Florida doesn’t have basements. Why do Trump fans think I write from one?

I’d like to address a rhetorical tact that completely misses the mark here in Florida.

As somebody who has sloshed through the world of opinion for decades, I have become a connoisseur of the well-played put down.

Practically from the first column, I have found that some readers relish the opportunity to tell me just how much they disliked the column of mine that they had taken the time to read.

“By all that is holy, keep him hidden in your back pages,” wrote reader John J. Robbins of Stuart. “Preferably between the personal and help wanted section of your classifieds.”

That comment was written back in 1992, the year I started this column, and similar messages have carried on that way for the past 32 years.

Donald Trump apologists are well represented lately

“One of the most foremost reasons most will not subscribe to Palm Beach Post is the comments, opinions of the inept, malicious, ignorant Cerabino,” wrote reader Myriam Lynch last Sunday.
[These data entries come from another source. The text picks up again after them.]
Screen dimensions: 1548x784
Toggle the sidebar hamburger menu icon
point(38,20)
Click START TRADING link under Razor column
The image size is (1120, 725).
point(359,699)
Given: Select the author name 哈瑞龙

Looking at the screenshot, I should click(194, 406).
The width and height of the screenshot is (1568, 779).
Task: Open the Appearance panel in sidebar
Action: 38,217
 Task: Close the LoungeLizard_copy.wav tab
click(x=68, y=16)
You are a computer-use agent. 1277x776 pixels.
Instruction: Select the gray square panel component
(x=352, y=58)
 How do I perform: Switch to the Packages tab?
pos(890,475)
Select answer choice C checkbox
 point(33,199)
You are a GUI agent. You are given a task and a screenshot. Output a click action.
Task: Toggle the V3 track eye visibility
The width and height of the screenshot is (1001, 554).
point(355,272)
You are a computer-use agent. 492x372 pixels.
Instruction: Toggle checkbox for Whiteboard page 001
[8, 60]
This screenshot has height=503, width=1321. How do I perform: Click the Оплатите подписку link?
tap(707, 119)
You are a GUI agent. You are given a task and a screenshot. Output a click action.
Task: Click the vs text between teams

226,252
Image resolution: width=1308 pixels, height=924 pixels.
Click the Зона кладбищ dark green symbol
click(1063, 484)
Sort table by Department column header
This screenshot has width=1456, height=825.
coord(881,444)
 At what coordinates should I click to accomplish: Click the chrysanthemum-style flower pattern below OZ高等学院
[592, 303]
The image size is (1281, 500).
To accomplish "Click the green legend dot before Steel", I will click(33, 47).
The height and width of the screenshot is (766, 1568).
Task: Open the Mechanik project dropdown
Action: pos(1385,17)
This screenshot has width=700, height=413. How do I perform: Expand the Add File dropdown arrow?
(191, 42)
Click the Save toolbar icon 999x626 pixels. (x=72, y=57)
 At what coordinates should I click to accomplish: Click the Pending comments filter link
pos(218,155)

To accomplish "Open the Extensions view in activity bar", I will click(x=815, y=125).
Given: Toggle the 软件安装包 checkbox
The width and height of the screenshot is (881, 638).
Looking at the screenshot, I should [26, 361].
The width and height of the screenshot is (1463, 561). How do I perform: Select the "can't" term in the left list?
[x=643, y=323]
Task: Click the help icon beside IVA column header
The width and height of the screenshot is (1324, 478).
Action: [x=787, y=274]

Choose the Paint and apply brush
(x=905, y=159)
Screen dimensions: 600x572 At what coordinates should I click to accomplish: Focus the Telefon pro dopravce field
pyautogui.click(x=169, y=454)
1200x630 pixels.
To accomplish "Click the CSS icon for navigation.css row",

People waive to the boats below the Donald Ross Road bridge in Jupiter as hundreds of Trump supporters take to the Intracoastal Waterway in a show of support during a boat parade from Jupiter to Mar-a-Lago in Palm Beach. Sunday, May 3, 2020 in West Palm Beach.
People waive to the boats below the Donald Ross Road bridge in Jupiter as hundreds of Trump supporters take to the Intracoastal Waterway in a show of support during a boat parade from Jupiter to Mar-a-Lago in Palm Beach. Sunday, May 3, 2020 in West Palm Beach.

The Donald Trump apologists are well represented lately, and I have to say that they’re a “cut below” the norm in terms of language skills. But I’ve noticed something else recently, and I find it kind of mind-boggling as an intended put down.

Here are excerpts of emails I received the past month from two readers who had taken the time to write me:

“The biggest crime in Palm Beach County is that your brain dead publishers give you space to print your garbage,” wrote Lawrence Demme. “Go back to mommy's basement, you empty headed liberal snowflake.”

Now here is a taste of Reader No.2, Robert Stotler.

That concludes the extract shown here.